Grand Central Terminal, New York

Grand Central Depot in 1871. Image courtesy of New York Public Library.

103_1871-2Bnypl

The newly reconstructed Grand Central Station around 1900. Image courtesy of the Library of Congress, Detroit Publishing Company Collection.

104_1900c-2Bloc.tif

The present-day Grand Central Terminal in 2010:

104_2010

The three photos show the three different versions of the railroad station on 42nd Street.  Originally built in 1871 and named Grand Central Depot, it was a joint effort between three New York railroads, hence the term “grand central.”  It was extensively rebuilt from 1899 to 1900, as shown in the second photo, but it didn’t last for long.  Starting in 1903, it was demolished in stages and replaced with the current structure, which was completed in 1913.  This building itself was threatened in the 1960’s – it was designed to be able to support the weight of a tower above it, and several proposals were considered, one of which would have kept the original structure, while stripping it of most of its historic significance.  Ultimately, the city declared the building a landmark, thus preventing it from being altered or demolished.

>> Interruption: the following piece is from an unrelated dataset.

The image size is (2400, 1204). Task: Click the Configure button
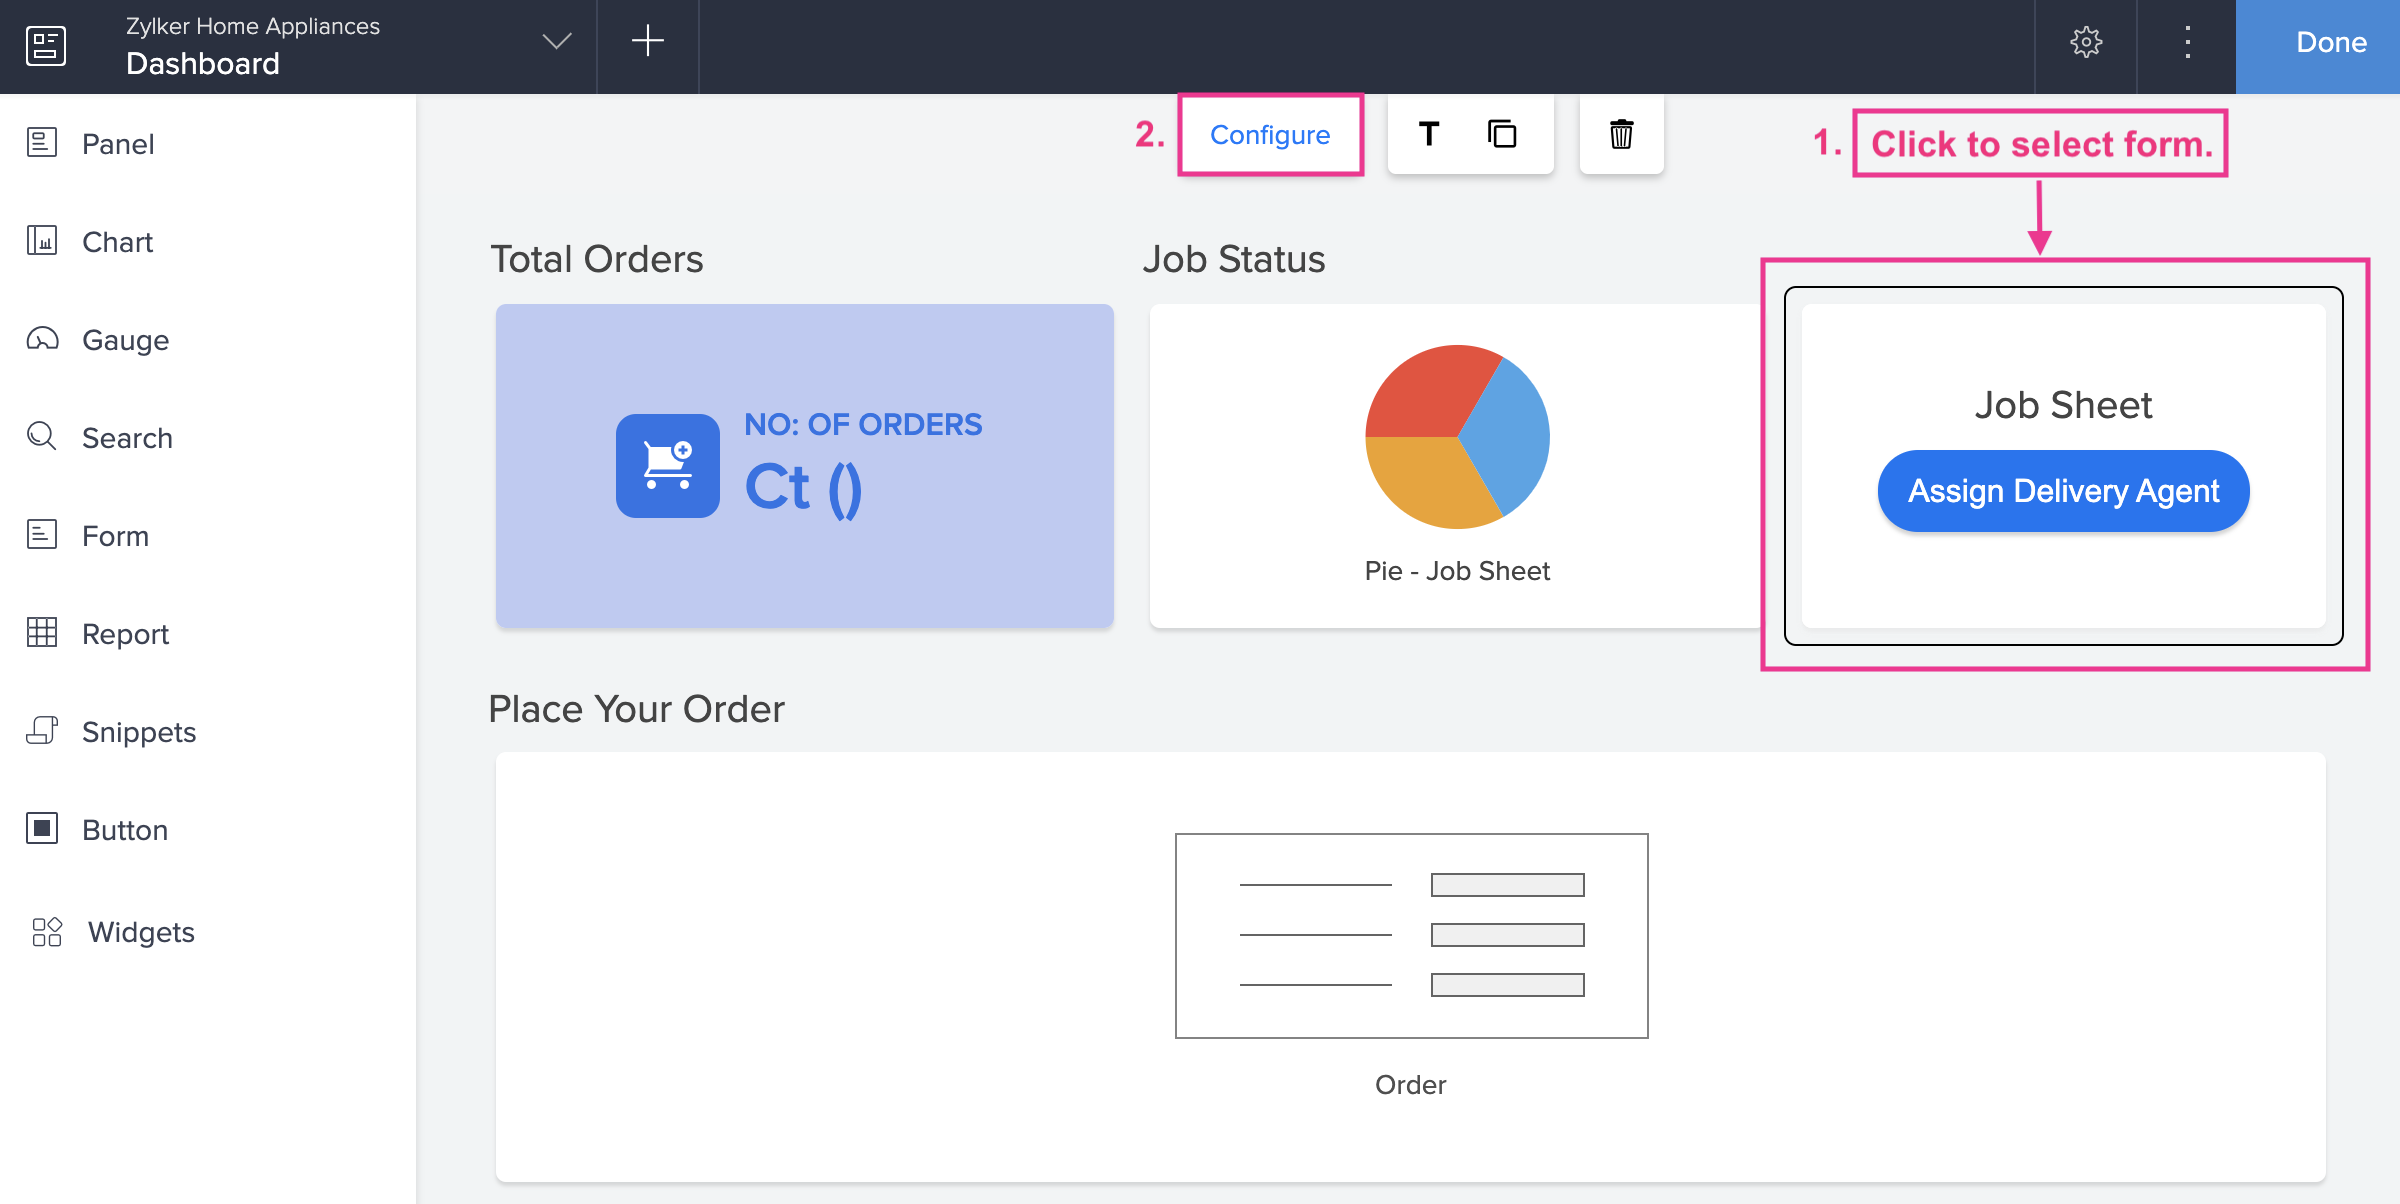(x=1270, y=135)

Union Station, Washington DC

Union Station in Washington, DC, between 1910 and 1920. Image courtesy of the Library of Congress, Detroit Publishing Company Collection.

071_1910-1920-2Bloc.tif

The same building in 2012:

071_2012

Union Station was built in 1907, by the Pennsylvania Railroad and the Baltimore & Ohio Railroad.  Since then, a lot has changed in the city, but the building has remained the same.  Neither the Pennsylvania nor the Baltimore & Ohio Railroads exist anymore, but the station is now a major Amtrak hub, and is the southern terminal of the Northeast Corridor, which stretches from DC to Boston, and is the busiest passenger rail line in the country.  The modes of transportation to the trains, however, has changed a lot in the past 100 years.  While the first photo shows trolleys unloading passengers at the station, they have been replaced by cars and buses in the 2012 photo.